| Task 1 |
Reproduce the passage of the gardening forum thread between "Yeah, I do use" and "a $15 chicken.", inclusive.
| Task 2 |
In the gardening forum thread, what has the poster used copper for over the years?

| Extract to read |
++++++++

Yeah, I do use the contractor fabric staples--we get a lot of wind here.  Even with bark mulch over the top, I would worry about the wind catching the fabric.  Duck, I will check out the drip lines with the copper--didn't realize that this would keep the weeds from clogging the ports.  I've used copper for years to deter slugs.

I'm in eastern Oregon, but it is also a great place to grow.  I am surrounded by farmland.  It is nice to have a growing season that is longer than 90 days

Horrible weather yesterday and today.  Wind and rain have kept me inside.  Got a sick chicken--bumblefoot.  Hoping I can save her.  My buddy and I are going to tackle this later--just got back from D & B.  Spent $50 on supplies, trying to save a $15 chicken.

Thanks for your comments and recommendations.


----------



## grass hopper (May 6, 2017)

thank you thg!!


----------



## DG1959 (May 13, 2017)

++++++++

| Provided material |
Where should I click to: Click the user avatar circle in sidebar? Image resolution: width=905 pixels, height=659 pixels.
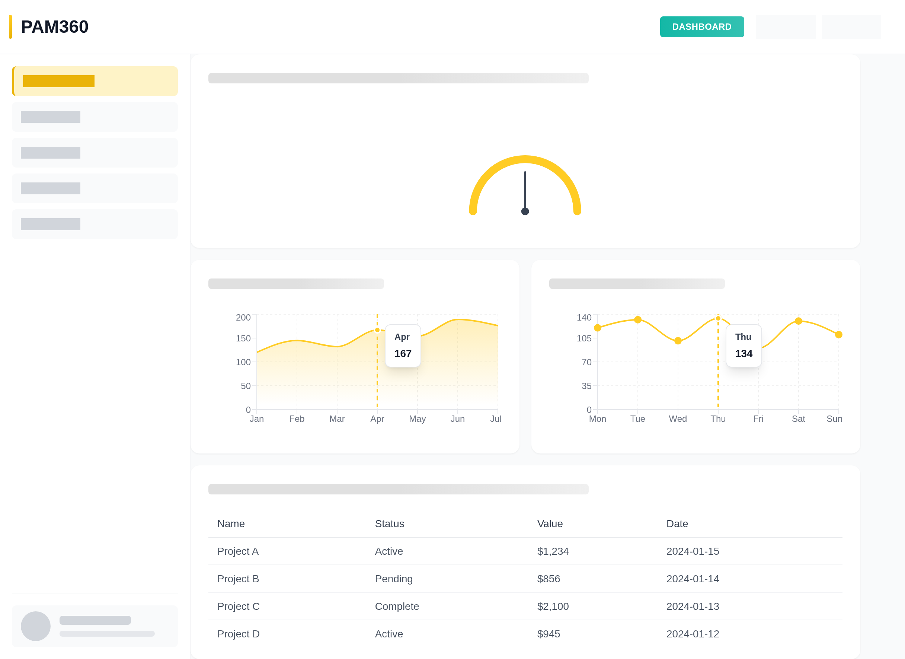click(36, 626)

++++++++

| Task solution 1 |
Yeah, I do use the contractor fabric staples--we get a lot of wind here.  Even with bark mulch over the top, I would worry about the wind catching the fabric.  Duck, I will check out the drip lines with the copper--didn't realize that this would keep the weeds from clogging the ports.  I've used copper for years to deter slugs.

I'm in eastern Oregon, but it is also a great place to grow.  I am surrounded by farmland.  It is nice to have a growing season that is longer than 90 days

Horrible weather yesterday and today.  Wind and rain have kept me inside.  Got a sick chicken--bumblefoot.  Hoping I can save her.  My buddy and I are going to tackle this later--just got back from D & B.  Spent $50 on supplies, trying to save a $15 chicken.

| Task solution 2 |
To deter slugs.